Spark is implemented in the Scala language and uses Scala as its application framework. Unlike Hadoop, Spark and Scala are tightly integrated, and Scala can manipulate distributed datasets as easily as local collection objects.

Although the Spark was created to support an iterative job on a distributed dataset, it is actually a supplement to Hadoop that can be run in parallel in the Hadoo file system. This behavior can be supported by a third-party cluster framework named Mesos.

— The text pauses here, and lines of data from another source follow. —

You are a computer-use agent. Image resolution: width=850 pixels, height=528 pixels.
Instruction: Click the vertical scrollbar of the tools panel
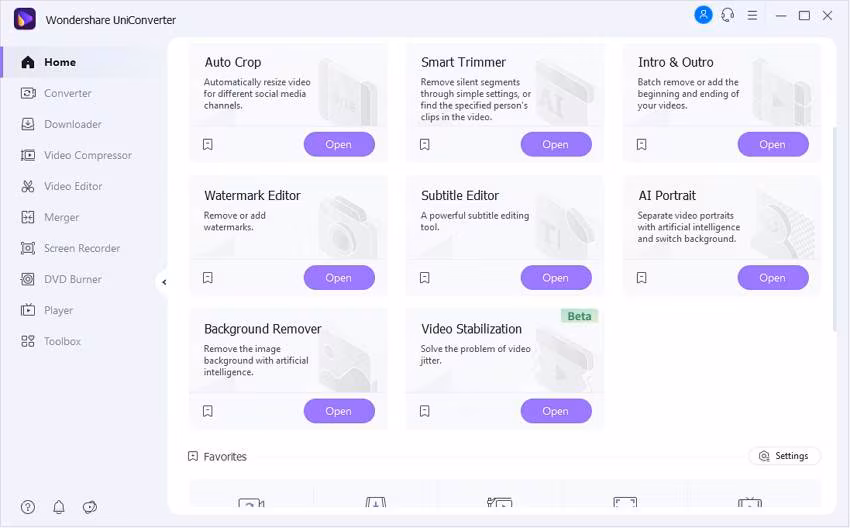(835, 230)
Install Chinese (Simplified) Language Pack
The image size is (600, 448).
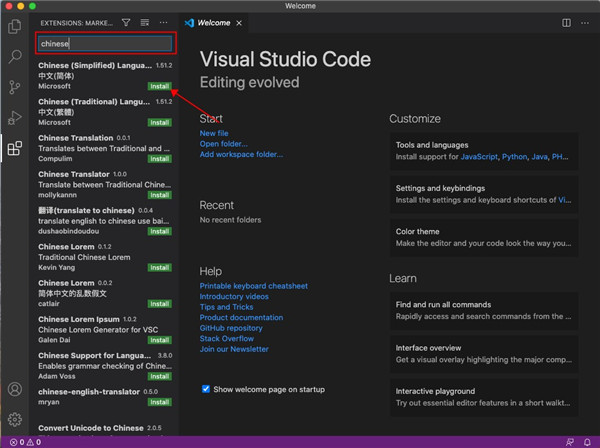pos(160,87)
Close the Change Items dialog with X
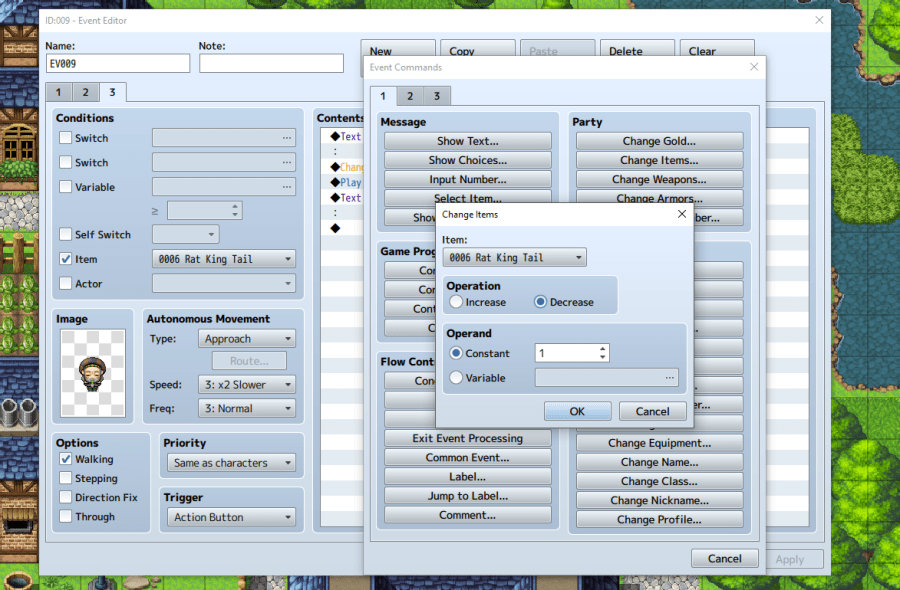The width and height of the screenshot is (900, 590). tap(681, 214)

Developed by the UC Berkeley AMP Lab (algorithms, machines, and People Lab), Spark can be used to build large, low-latency data analytics applications.

Storm

Founder: Twitter

Twitter is officially open source for Storm, a distributed, fault-tolerant, real-time computing system that is hosted on GitHub and follows the Eclipse public License 1.0. Storm is a real-time processing system developed by Backtype, and Backtype is now under Twitter. The latest version on GitHub is Storm 0.5.2, which is basically written in Clojure.

Big Data technology: Hadoop family, Cloudera series, Spark, Storm "turn"

Related Article

Contact Us

The content source of this page is from Internet, which doesn't represent Alibaba Cloud's opinion; products and services mentioned on that page don't have any relationship with Alibaba Cloud. If the content of the page makes you feel confusing, please write us an email, we will handle the problem within 5 days after receiving your email.

If you find any instances of plagiarism from the community, please send an email to: info-contact@alibabacloud.com and provide relevant evidence. A staff member will contact you within 5 working days.

A Free Trial That Lets You Build Big!

Start building with 50+ products and up to 12 months usage for Elastic Compute Service

  • Sales Support

    1 on 1 presale consultation

  • After-Sales Support

    24/7 Technical Support 6 Free Tickets per Quarter Faster Response

  • Alibaba Cloud offers highly flexible support services tailored to meet your exact needs.